Dans l’euphorie des années 1980-1990, la menuiserie s’est agrandie. Cinq employés. Et un accord avec Pedrós, l’entrepreneur malin, pour tout un complexe immobilier pour touristes. Maintenant, la menuiserie, la maison, les terrains, le patrimoine, tout est sous séquestre. Et cinq autres familles sont entraînées dans cette catastrophe. Sans compter celle de Liliana, la Colombienne qui s’occupait du vieillard et dont le bavardage nostalgique entrecoupait les ruminations d’Esteban et le rendait sentimental et un peu lubrique. Quand il peut, il s’échappe dans le marais. Ou au bistrot, là où se refait le monde, en jouant aux cartes, aux dominos, dans les brumes de l’alcool et des vapoteurs. Parfois, Francisco rejoint ces perdants. Il est l’ami de toujours, le fils de riches, celui à qui tout a été donné à la naissance, qui est parti et qui a réussi. Chroniqueur œnologique réputé, époux d’une cuisinière de génie (deux étoiles au Michelin), il a profité de ce moment où la gastronomie est devenue l’horizon de la classe moyenne, le refuge des rêves de promotion sociale, dans un monde du spectacle et de la surconsommation. A Esteban, Francisco a «volé» Leonor, la seule femme qu’il ait aimée, fille de pêcheurs, dévorée de désir de revanche. Veuf, Francisco est revenu au village, dans la plus belle maison.

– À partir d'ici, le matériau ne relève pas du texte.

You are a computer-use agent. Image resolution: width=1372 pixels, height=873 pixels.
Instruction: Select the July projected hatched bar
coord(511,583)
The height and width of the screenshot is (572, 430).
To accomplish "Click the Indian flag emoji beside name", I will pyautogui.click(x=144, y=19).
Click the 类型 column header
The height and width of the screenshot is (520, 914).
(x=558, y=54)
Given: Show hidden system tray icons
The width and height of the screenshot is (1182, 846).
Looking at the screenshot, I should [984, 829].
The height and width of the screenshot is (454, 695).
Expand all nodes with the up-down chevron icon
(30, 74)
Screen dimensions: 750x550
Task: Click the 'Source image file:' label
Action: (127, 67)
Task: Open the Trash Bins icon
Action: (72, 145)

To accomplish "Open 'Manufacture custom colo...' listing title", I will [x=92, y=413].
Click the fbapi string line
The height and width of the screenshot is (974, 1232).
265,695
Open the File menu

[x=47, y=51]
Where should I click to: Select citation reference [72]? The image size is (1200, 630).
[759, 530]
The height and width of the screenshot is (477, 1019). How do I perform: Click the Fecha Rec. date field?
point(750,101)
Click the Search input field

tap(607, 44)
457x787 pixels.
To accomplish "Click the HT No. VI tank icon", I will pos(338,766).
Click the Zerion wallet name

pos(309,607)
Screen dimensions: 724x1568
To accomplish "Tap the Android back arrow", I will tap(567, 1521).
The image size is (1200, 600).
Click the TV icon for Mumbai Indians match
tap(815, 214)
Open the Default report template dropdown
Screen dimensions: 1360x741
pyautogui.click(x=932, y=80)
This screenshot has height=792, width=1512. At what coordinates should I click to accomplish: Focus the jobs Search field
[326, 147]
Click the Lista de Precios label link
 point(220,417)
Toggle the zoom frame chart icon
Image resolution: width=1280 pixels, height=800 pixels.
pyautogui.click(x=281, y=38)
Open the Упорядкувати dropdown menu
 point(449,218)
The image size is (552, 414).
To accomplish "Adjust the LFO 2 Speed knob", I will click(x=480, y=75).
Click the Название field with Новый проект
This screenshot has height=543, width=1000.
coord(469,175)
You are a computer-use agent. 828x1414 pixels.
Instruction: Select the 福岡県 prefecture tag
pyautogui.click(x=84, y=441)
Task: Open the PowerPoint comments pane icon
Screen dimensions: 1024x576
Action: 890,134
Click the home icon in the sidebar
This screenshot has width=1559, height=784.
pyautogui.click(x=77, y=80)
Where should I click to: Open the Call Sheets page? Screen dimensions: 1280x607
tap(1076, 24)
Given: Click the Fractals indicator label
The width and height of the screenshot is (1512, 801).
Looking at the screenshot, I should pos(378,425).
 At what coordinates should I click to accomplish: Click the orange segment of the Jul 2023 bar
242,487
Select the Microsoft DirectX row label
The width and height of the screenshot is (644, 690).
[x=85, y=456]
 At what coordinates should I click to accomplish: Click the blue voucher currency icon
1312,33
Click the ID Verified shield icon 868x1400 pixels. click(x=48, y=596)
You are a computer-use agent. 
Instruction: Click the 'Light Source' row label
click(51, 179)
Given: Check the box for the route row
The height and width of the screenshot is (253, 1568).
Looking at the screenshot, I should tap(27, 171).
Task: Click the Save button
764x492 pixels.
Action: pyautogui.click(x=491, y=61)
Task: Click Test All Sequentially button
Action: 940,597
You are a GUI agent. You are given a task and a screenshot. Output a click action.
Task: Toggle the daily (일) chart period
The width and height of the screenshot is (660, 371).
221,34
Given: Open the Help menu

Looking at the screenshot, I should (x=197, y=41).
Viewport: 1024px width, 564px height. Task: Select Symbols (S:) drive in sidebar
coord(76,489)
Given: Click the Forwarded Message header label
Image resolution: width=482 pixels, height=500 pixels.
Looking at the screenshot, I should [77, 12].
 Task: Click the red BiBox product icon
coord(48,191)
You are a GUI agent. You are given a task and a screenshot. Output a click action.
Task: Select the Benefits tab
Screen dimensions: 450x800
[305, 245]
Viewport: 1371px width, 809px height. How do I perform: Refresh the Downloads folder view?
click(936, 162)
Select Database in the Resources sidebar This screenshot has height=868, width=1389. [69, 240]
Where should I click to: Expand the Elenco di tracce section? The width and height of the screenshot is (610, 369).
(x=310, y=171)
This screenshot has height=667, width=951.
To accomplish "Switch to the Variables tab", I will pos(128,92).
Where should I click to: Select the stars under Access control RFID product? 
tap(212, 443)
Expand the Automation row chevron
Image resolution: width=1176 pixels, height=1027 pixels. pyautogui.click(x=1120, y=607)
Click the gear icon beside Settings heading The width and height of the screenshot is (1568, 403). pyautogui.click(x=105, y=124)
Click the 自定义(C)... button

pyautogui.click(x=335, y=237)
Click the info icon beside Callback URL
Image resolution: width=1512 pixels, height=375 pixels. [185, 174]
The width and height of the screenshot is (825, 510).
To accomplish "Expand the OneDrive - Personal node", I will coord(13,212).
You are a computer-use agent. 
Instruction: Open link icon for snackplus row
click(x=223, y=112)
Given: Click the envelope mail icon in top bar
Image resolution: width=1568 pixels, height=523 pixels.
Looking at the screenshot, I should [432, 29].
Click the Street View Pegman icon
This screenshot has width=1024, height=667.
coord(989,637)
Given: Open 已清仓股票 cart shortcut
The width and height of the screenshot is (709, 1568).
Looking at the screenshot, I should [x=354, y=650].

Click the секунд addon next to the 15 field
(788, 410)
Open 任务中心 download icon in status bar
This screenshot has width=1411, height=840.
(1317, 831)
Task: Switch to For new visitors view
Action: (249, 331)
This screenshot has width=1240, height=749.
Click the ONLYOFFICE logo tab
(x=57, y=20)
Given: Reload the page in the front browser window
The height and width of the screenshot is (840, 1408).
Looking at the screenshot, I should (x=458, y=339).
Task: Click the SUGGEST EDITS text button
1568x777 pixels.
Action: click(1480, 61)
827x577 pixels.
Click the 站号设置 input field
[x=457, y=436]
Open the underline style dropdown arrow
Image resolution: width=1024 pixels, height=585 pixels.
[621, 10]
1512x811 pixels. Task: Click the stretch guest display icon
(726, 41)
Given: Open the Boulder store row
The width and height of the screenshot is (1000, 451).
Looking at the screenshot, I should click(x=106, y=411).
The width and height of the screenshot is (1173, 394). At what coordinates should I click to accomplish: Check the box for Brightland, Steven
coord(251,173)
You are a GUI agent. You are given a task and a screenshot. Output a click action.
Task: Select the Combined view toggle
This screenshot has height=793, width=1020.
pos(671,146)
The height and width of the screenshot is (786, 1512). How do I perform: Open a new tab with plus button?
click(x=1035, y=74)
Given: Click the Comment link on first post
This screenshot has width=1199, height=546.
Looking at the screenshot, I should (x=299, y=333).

Mis ainsi à plat, dans la chronologie, cela peut sembler démonstratif. L’art de Rafael Chirbes, c’est de tisser les motifs de façon ce qu’ils se répondent dans une grande fresque des temps modernes. Il fait sentir la boue, la putréfaction, le vieillissement des corps et des choses, la fugitive beauté d’une lumière, d’un animal. Esteban est un vaincu, mais sa lâcheté est lucide et son diagnostic impitoyable. Et quand il se fait des illusions – sur le dévouement de Liliana par exemple –, les récits enchâssés, en italiques, les démentent vite. On lit les carnets du père, on entend des femmes, un balayeur de rues, le compagnon d’une prostituée. Ce qu’ils vivent et ressentent reflète sans fard la misère économique et sociale qui frappe à tous les niveaux – immigrés d’Afrique du Nord, d’Amérique latine, de l’Est, ouvriers, employés, petits patrons, par un enchaînement de dominos. Seuls des gens comme Pedrós, l’entrepreneur marron, parviennent à tirer profit du désastre, sous d’autres cieux, dans d’autres monnaies. C’est d’ailleurs à lui que l’auteur laisse le dernier mot.